What is the inspiration behind your song, “Narcissist”?
I wrote “Narcissist” with David Fanning, Ben Williams, and Andy Sheridan. They are my bros. I was reading them pages out of my journal, and we were talking about just this situation I was in a few years ago. The song just fell out, and I wrote it to help myself with those emotions and that situation. But releasing it was hard because it’s such a vulnerable song.
“Narcissist” went viral on TikTok. How did it feel to receive that kind of support and recognition?
Seeing the community it has created online is so comforting to me. It makes me feel so much better about my situation. The fact that I’ve created a safe space for people to share their stories about the same thing is insane. It’s such an honor and so uplifting. It’s just great to see people sharing their stories in the comments. It’s overwhelming. It’s changed how I look at my songs and write. After I released “Narcissist” and read all of the comments on YouTube and TikTok and all of that, I kept all of those people in mind when writing “Critic” because it was a similar story to “Narcissist” and it’s a similar thing to what they’ve all been through. Going to shows and playing “Narcissist” live is such an experience because the people that know it, I know they know it because they’re singing along. The people that don’t, if they have a similar story, I can see it on their faces that the lyrics just hit them differently, and at that moment, we make that connection. It’s amazing. It honestly brings tears to my eyes.
Those two songs are on your recent EP Mood Swings, which dropped in the fall. Can you tell me about that project?
Yes, so I decided to call the EP Mood Swings because the seven songs on the EP are a representation of those extreme emotions that I felt over the last few years. So it goes from really happy to sad to sassy to in love to sad to happy again. So it takes you through this emotional roller coaster of very relatable emotions. These songs, I feel like, are a different side of me because before that, it was mostly, sad breakup songs.
How did “La Di Da” come about?
“La Di Da,” I wrote with Andy Sheridan, Ben Williams, and Steven McMorran, also my bros. We had written a ton of sad songs. But I went in and was like, ‘Can you play something fun? I need to get this off of my chest.’ We wrote that song in 30 minutes. It’s the funnest song I’ve ever written. I’m super proud of all of the writers on this EP, like “biggest t-shirt” was my first write with Lori McKenna. The night before, I was sitting in my bedroom on the floor, going through my journal from two years ago, and I wrote a verse and a chorus about my past self. [The lyrics] were really sad. But, the next day, I had a Zoom with Lori McKenna, Chris McKenna, and Colin Healy, and I played it for them. They helped me finish the song and bring it to life. And it was such a bizarre moment to write with Lori McKenna about something so deep down in my journal from two years ago. I love that one. “Lovesick” was my first write with Sasha Sloan. That was also with Jesse Frasure.

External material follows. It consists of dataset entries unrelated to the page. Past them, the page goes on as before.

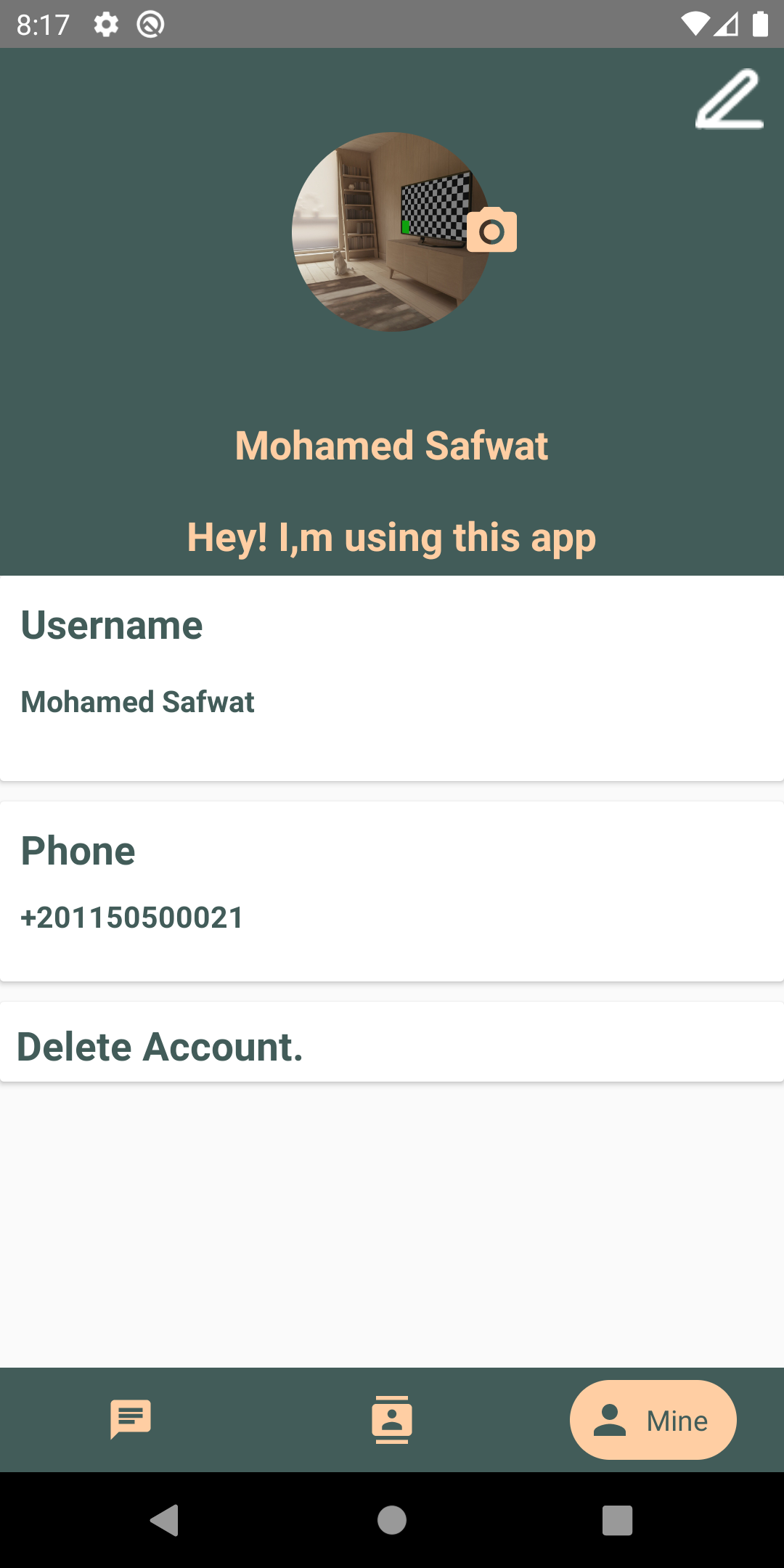This screenshot has width=784, height=1568.
Task: Select the Mine tab
Action: click(653, 1420)
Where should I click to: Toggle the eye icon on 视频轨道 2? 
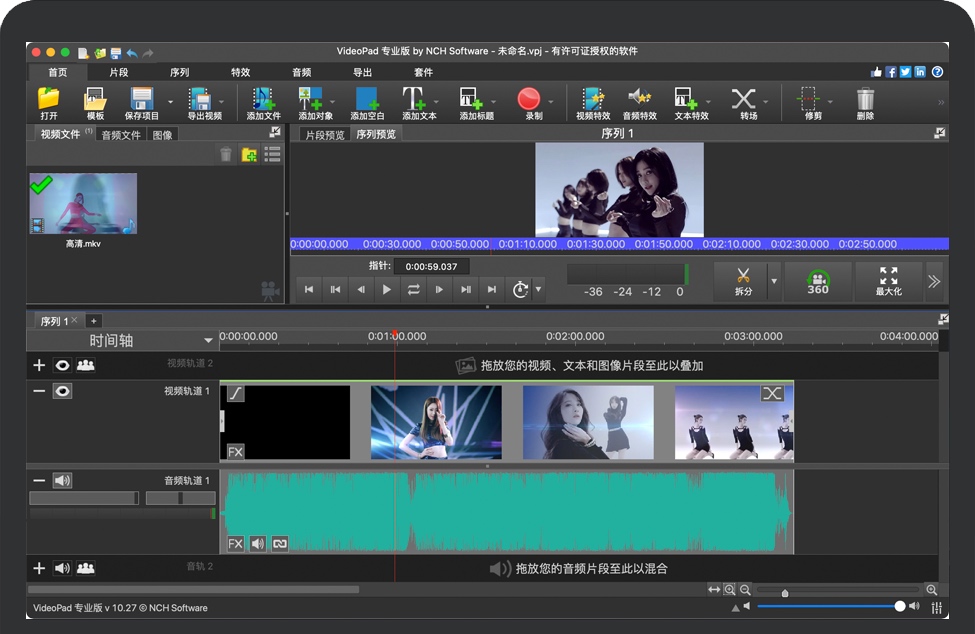pos(63,365)
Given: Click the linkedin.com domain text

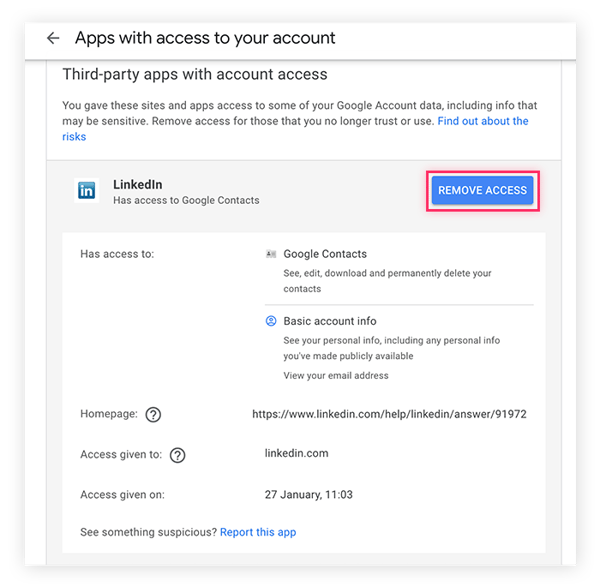Looking at the screenshot, I should [297, 453].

Will these songs be added to a full-length album in the future?
That is not determined yet. I’m guessing the next album will be a full set of new songs. I can’t say for sure yet.
Do you have a favorite song from the project?
I think “Narcissist” because it hits the hardest for everybody.
What’s next for you?
I want to keep writing and playing around with my sound and getting songs out there.